In discussing the detail for this simple idea with housing
lawyers and palliative care experts, we soon focused on what
would count as terminally ill, because estimating when
someone is going to die is hardly an exact science. Moreover,
we hope that good palliative care will extend life. The test
we went for therefore comes from the best practice that GPs
are being encouraged to adopt for all their patients—namely,
that they should set up a palliative care register. GPs add
patients’ names to their palliative care register if they
expect that they are at high risk of dying within the next 12
months. The trigger I am proposing for these new rights for
seriously ill homeless people would therefore use a system
that most doctors already have.
In many ways, what I am asking for is only a small change,
but I believe that it could have profound effects on the
lives and deaths of many homeless people. It would force
housing departments in councils across England, and their
social services departments, to act without question. I think
that the Bill would add to the excellent work of the hon.
Member for Harrow East (Bob Blackman), who piloted his
Homelessness Reduction Act 2017 through the House. His Act
will force councils to think harder and longer about
preventing homelessness in the first place, and my Bill would
force them to prevent people dying without a home.
The original idea for my Bill came from my wife, Emily, who
is a housing lawyer specialising in social housing issues. In
discussion with Emily and other housing lawyers, it became
absolutely clear to me that the existing law does not go far
enough. Dying homeless people need a new basic and automatic
right to housing and care that their GP can trigger and that
the council cannot question. The right that I am proposing is
for appropriate housing, so the local authority will not be
able to fob the person off with a bed and breakfast miles
away. Indeed, under the Bill, the authority’s social services
department would have to get involved, too, by liaising with
the GP and other parts of the health service to ensure that
the right care and support is there.
I do not want to pretend to the House that implementing this
will be easy. Homeless people can present with some of the
most challenging health issues imaginable: a wide variety of
mental health problems, drug and alcohol addictions and
severe respiratory conditions. The evidence also suggests
that the homeless often lose trust in people—in the hospital
doctors who had no choice but to discharge them back on to
the streets and in the family members from whom they have
become estranged. Their past use of the NHS can make it
difficult to patch together a full medical history. They
might have self-discharged from hospitals to feed an
addiction, or because the institutional setting proved just
too much for them. But it is the complex nature of the health
and social needs of many homeless people that demands that we
act. If we truly want to end health inequality in our
country, we have to start with end-of-life care for the
homeless, because the people this Bill is trying to help are
currently experiencing the worst health care and outcomes of
any group in our country.
Homeless people can find it difficult or even impossible to
advocate for themselves, but with three quotes I want to let
three homeless people speak to the House now:
“Bad death is being lonely...no friends around you when
you’re passing away.

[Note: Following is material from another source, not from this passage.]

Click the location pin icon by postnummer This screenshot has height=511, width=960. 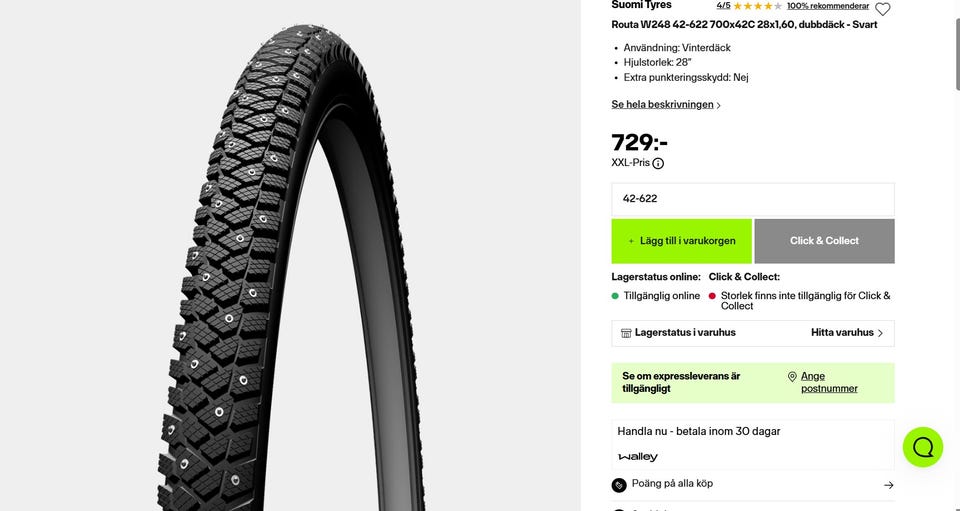[x=792, y=376]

Well, death is never really good, but at
least it’d be better with friends around....you know, someone
to hold your hand and whatever.”
“I think when you’re homeless and you’re out on the street so
long, you’re surrounded by grief and death and a lot of
stuff. It makes you cold. It makes you unfeeling towards
people.”
“End of life? What end of life are you talking about? I’m on
the street and nobody cares about me.”
Friends, please support the Bill. Let us show that we do
care.
Question put and agreed to.
Ordered,
That Sir , Ms , , Sir , Mr , , , , , , and present the Bill.
Sir accordingly presented the
Bill.
Bill read the First time; to be read a Second time on Friday
16 March, and to be printed (Bill 163).